O que pode estar em jogo nas negociações
Diplomatas e analistas vêm mapeando áreas em que um entendimento seria factível — ao menos em termos práticos. Um dos temas mais comentados é o das chamadas “terras raras” e minerais críticos: o Brasil possui reservas expressivas desse tipo de minério, um ativo estratégico em cadeias de tecnologia e defesa, e isso atrai o olhar americano que busca reduzir dependência da China. Parcerias em mineração, tecnologia e processamento poderiam ser parte de um acordo pragmático. Ainda que haja variações em estimativas, relatórios recentes colocam o país entre os maiores detentores de reservas de elementos críticos.
Outros pontos potencialmente negociáveis incluem regulação de plataformas digitais, cooperação em segurança regional (como a crise no Haiti) e mecanismos discretos para aliviar tensões políticas internas sem recrudescer confrontos públicos. Essas tratativas, claro, exigem equilíbrio — e confiança que hoje é escassa.
O risco de um acerto frágil
Nenhuma das partes parece disposta a renunciar por completo às suas narrativas.
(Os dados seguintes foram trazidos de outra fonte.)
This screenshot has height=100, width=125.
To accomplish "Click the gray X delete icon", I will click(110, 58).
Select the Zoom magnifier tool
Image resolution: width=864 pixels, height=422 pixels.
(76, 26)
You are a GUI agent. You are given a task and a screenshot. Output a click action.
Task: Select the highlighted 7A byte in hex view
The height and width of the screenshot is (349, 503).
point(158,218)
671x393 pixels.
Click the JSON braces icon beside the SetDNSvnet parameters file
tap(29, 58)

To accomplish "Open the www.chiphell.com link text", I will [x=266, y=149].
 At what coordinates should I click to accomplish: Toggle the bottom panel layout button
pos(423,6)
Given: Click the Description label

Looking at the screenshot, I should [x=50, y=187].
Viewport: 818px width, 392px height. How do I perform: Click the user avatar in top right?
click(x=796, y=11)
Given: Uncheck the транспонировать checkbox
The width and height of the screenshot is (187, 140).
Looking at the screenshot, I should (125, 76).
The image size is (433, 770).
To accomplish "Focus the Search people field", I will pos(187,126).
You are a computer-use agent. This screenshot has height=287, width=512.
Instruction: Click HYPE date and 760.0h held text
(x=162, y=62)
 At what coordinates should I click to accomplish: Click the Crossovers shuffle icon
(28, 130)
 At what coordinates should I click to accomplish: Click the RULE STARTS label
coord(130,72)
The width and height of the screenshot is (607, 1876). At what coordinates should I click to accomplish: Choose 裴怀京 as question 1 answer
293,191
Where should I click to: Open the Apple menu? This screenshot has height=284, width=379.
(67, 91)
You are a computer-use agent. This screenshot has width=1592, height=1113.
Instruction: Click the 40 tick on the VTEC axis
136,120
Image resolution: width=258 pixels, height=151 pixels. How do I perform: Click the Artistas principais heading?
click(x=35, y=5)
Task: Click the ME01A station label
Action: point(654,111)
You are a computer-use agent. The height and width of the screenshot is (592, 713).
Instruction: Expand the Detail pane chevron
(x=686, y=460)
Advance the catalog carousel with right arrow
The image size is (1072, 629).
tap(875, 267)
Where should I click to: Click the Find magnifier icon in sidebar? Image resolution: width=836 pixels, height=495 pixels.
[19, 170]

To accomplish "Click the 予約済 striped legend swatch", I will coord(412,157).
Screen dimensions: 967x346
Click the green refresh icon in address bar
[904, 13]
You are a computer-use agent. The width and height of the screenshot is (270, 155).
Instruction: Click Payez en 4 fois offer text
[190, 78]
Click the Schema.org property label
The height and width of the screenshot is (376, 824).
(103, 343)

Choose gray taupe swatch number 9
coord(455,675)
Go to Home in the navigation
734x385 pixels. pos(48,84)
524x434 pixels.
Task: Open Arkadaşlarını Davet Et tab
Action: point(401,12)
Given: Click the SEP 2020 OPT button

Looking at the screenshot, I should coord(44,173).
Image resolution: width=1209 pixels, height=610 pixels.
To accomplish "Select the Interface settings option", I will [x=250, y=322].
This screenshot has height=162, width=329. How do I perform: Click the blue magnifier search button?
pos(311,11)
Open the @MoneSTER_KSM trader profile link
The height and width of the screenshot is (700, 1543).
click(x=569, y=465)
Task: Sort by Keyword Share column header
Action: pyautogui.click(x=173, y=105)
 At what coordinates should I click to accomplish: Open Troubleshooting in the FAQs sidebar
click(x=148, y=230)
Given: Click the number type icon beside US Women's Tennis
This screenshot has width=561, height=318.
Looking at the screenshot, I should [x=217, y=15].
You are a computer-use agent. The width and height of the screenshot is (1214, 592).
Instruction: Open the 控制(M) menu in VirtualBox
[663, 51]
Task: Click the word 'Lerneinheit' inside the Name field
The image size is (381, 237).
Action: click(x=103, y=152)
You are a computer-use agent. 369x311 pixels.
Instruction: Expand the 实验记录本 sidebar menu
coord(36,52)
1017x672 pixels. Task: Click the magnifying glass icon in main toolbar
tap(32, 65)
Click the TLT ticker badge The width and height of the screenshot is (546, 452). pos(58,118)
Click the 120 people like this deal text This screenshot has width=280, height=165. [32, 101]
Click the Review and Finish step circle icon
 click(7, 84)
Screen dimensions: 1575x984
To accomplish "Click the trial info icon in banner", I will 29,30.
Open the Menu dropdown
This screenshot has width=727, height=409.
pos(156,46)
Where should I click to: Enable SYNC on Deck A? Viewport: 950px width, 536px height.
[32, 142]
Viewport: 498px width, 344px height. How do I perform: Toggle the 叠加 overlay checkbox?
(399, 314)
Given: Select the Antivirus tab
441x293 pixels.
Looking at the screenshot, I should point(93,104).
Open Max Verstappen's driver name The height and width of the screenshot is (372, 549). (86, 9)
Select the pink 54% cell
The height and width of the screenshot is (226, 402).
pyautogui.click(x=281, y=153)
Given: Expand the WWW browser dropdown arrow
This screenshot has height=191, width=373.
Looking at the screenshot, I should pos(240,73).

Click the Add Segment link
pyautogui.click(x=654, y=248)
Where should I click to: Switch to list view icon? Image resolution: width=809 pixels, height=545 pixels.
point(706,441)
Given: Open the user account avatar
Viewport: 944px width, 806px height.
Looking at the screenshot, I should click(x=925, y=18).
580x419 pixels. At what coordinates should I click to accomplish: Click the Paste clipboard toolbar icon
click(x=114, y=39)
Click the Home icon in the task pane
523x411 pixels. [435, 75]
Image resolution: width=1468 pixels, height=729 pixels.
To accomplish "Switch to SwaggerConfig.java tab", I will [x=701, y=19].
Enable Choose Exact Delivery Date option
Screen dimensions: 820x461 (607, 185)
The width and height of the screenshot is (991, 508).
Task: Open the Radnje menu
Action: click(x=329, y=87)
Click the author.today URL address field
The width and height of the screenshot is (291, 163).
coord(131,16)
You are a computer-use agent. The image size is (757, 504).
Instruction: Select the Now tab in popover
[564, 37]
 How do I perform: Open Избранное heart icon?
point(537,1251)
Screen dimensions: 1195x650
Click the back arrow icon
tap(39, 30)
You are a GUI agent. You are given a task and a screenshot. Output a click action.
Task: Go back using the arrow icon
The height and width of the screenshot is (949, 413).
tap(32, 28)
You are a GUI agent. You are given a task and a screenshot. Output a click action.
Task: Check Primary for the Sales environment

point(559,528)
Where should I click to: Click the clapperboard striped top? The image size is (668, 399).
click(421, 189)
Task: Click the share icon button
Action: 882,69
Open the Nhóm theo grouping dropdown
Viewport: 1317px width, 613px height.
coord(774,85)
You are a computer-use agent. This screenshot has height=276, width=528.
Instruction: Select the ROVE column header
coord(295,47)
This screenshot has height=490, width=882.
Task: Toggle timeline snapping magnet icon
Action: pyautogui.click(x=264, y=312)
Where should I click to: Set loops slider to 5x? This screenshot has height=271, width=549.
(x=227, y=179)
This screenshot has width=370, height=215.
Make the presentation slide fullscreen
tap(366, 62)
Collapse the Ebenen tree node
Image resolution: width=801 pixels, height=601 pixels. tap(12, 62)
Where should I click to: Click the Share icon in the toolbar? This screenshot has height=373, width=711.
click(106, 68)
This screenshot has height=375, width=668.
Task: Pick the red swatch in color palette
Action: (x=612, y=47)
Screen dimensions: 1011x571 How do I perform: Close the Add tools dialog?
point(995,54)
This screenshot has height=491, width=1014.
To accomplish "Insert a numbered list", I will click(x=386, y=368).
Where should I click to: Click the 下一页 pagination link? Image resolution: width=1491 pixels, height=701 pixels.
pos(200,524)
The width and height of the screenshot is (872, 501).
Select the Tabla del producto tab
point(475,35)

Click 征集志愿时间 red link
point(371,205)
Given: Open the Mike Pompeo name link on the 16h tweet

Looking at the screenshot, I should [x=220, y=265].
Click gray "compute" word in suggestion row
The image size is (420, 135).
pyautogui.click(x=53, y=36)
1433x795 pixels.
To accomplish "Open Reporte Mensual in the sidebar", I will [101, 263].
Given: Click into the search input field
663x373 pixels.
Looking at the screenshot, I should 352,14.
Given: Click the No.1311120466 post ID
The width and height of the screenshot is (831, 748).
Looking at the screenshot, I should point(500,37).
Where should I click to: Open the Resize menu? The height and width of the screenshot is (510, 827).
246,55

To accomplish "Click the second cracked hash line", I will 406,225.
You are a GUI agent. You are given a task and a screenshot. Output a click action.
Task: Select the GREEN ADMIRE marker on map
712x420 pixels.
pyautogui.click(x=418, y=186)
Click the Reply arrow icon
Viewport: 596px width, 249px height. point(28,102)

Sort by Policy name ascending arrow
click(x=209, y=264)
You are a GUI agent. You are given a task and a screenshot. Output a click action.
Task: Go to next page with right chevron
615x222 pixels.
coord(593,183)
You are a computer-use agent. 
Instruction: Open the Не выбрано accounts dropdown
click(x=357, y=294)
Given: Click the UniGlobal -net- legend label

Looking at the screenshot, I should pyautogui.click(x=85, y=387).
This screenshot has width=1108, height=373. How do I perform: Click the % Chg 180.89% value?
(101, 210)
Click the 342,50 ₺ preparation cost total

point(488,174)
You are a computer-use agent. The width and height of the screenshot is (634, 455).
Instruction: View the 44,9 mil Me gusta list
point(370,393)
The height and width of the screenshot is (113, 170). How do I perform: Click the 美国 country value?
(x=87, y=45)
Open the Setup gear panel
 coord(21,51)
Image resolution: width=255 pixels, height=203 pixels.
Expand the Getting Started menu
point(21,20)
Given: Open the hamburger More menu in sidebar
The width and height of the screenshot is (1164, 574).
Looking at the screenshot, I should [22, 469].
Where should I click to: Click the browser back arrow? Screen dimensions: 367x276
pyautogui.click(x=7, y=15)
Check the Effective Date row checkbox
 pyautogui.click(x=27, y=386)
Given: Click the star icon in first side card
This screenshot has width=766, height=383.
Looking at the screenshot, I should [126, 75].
Lula e Trump se veem, sinceramente, como guardiões de modelos concorrentes de democracia e ordem. Ambos cercam-se de conselheiros que alimentam espuma e bravatas — e ambos têm temperamentos voláteis. Por isso, diplomaticamente, o acordo mais provável é o que reduz o calor, sem apagar as brasas: isenções pontuais, manutenção parcial de medidas e trato pragmático em setores-chave.
O símbolo e o político
Há algo de teatral na cena: a ‘‘química’’ anunciada em 39 segundos na ONU virou símbolo. Para Lula, foi um aceno internacional que reforça sua estatura; para Trump, uma oportunidade de recuar sem perder a face. Para o Brasil, o teste é prático: transformar palavras em negócios que preservem soberania e não cedam a trocas simbólicas que comprometam interesses estratégicos. É, em suma, um jogo de xadrez onde um aperto de mão pode abrir ou fechar caminhos econômicos e políticos.